▶ [Task instructions]: Print all the records below exactly as they stand, but leave out the pictures.

** Opening Record set block **

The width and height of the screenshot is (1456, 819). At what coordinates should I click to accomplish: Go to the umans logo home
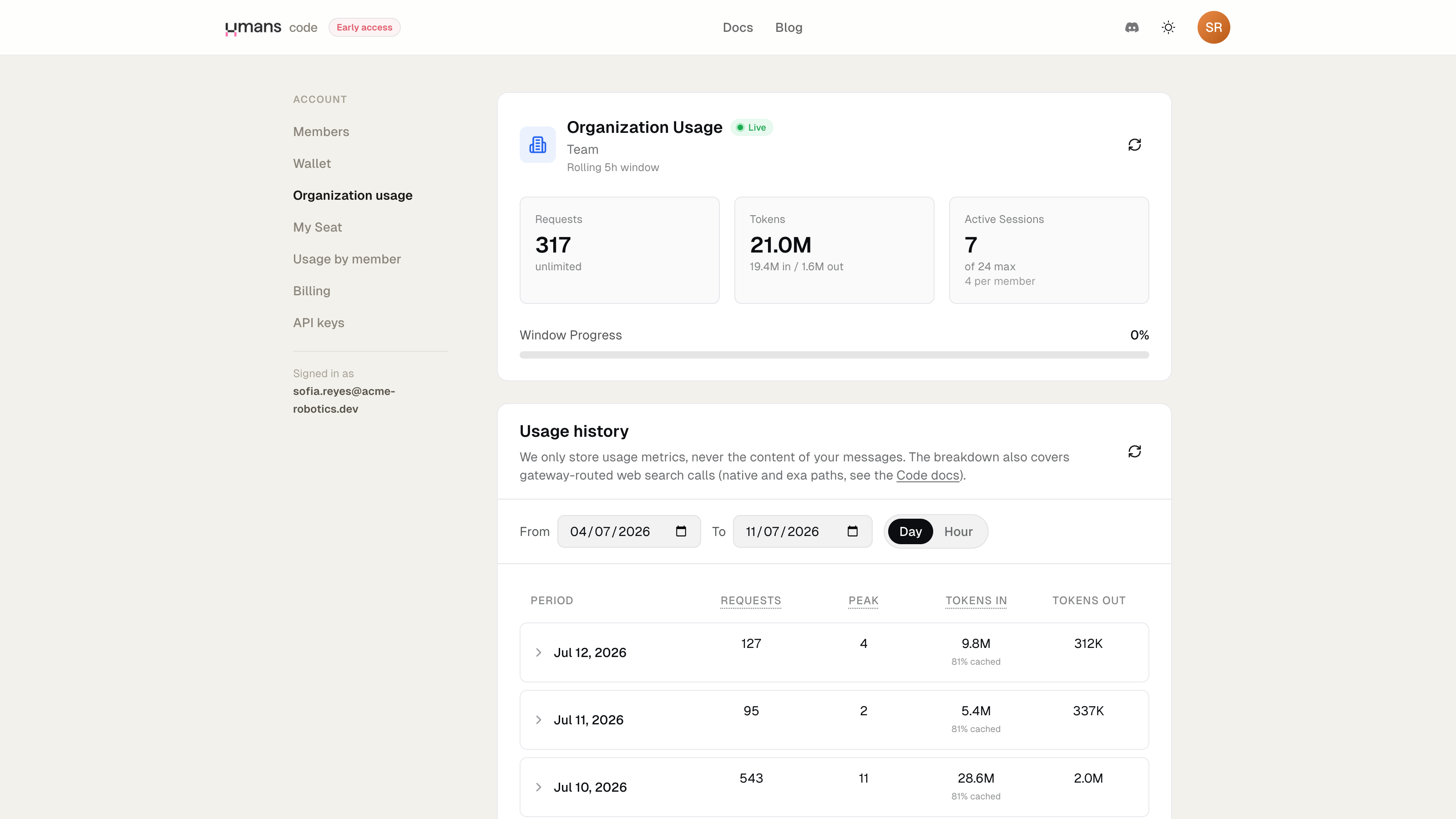point(253,27)
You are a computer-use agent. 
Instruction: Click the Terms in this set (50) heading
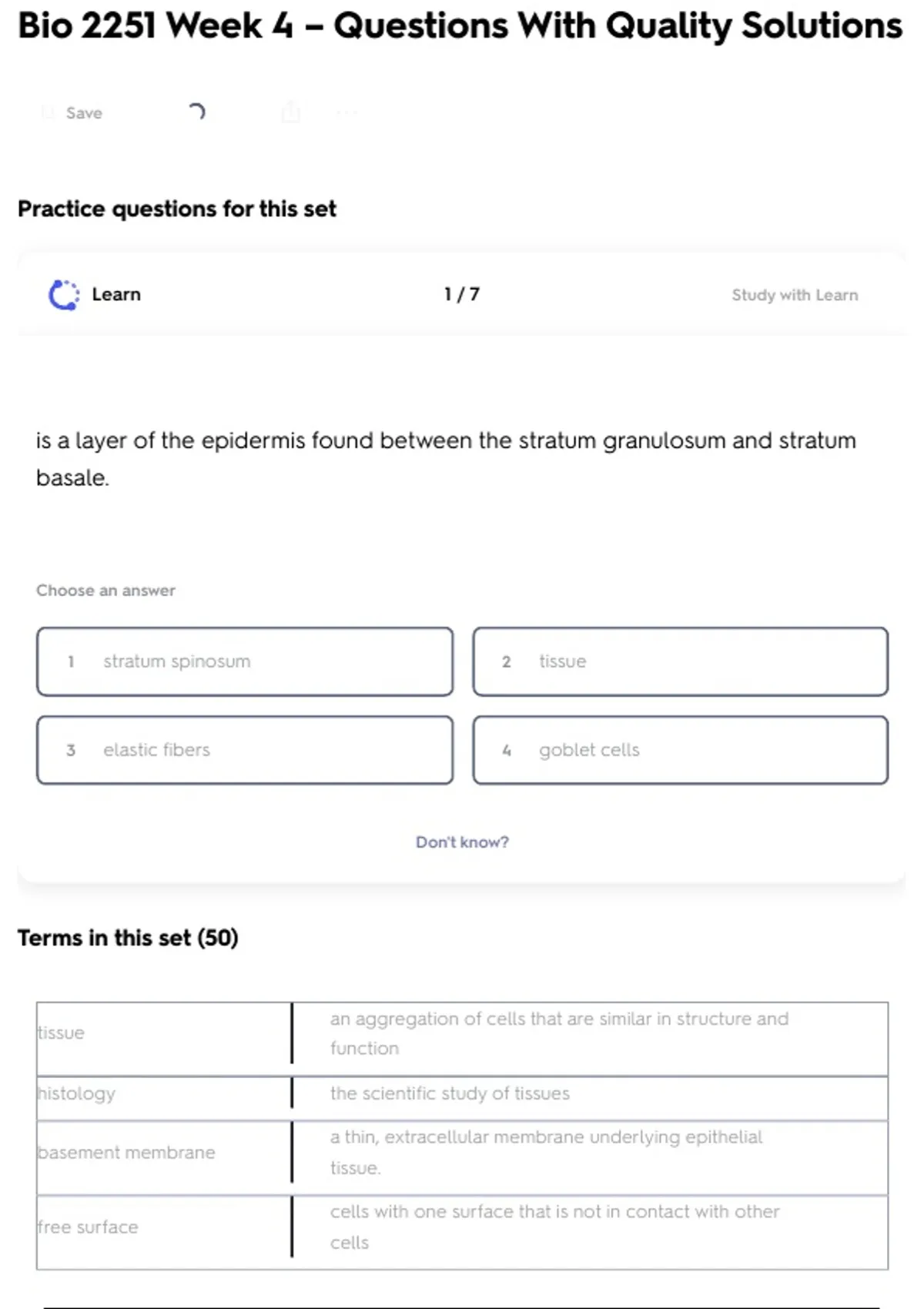pos(128,938)
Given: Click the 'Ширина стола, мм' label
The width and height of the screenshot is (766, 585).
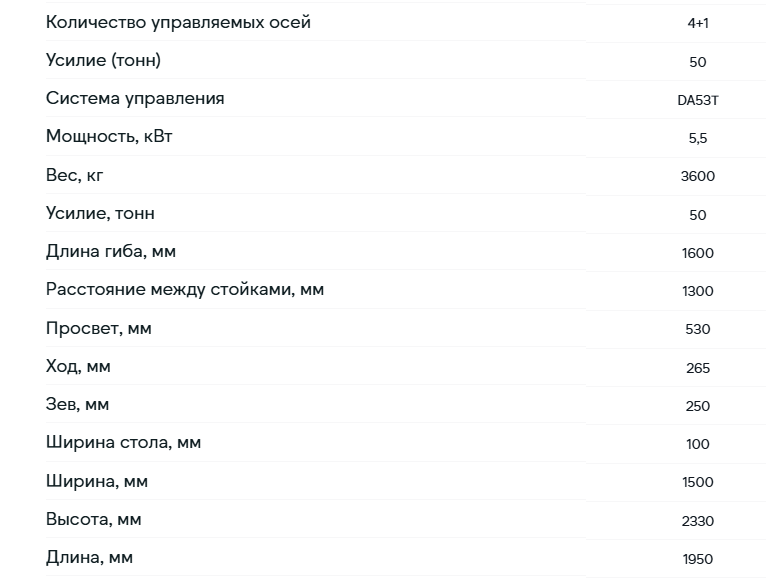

** Closing Record set block **

▶ [Result of this exercise]:
The width and height of the screenshot is (1456, 819). At what coordinates should I click to accomplish: Go to the umans logo home
point(253,27)
You are a computer-use agent. 
Instruction: Click the Terms in this set (50) heading
pos(128,938)
Given: Click the 'Ширина стола, мм' label
The width and height of the screenshot is (766, 585).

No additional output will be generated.